# Start of Input

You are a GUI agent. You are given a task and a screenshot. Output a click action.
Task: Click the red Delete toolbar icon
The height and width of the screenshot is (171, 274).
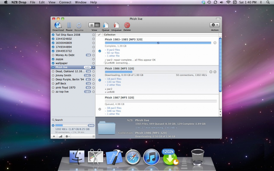point(127,26)

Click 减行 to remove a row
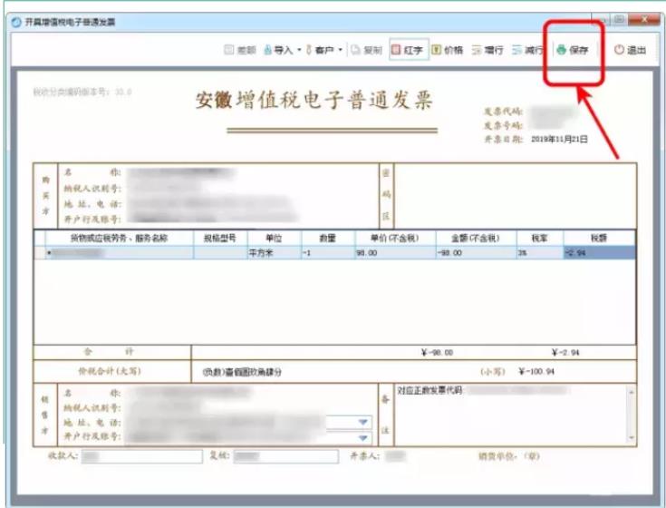click(527, 51)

# End of Input

§ **Instructions for the task**
Lay out all of the material above as a two-column CSV with the headers text and answer, giving one row per answer and putting each value in a single quoted field with line breaks replaced by spaces. Leave the pictures out.

§ **Task answer**
text,answer
"You are a GUI agent. You are given a task and a screenshot. Output a click action. Task: Click the red Delete toolbar icon The height and width of the screenshot is (171, 274).","point(127,26)"
"Click 减行 to remove a row","click(527, 51)"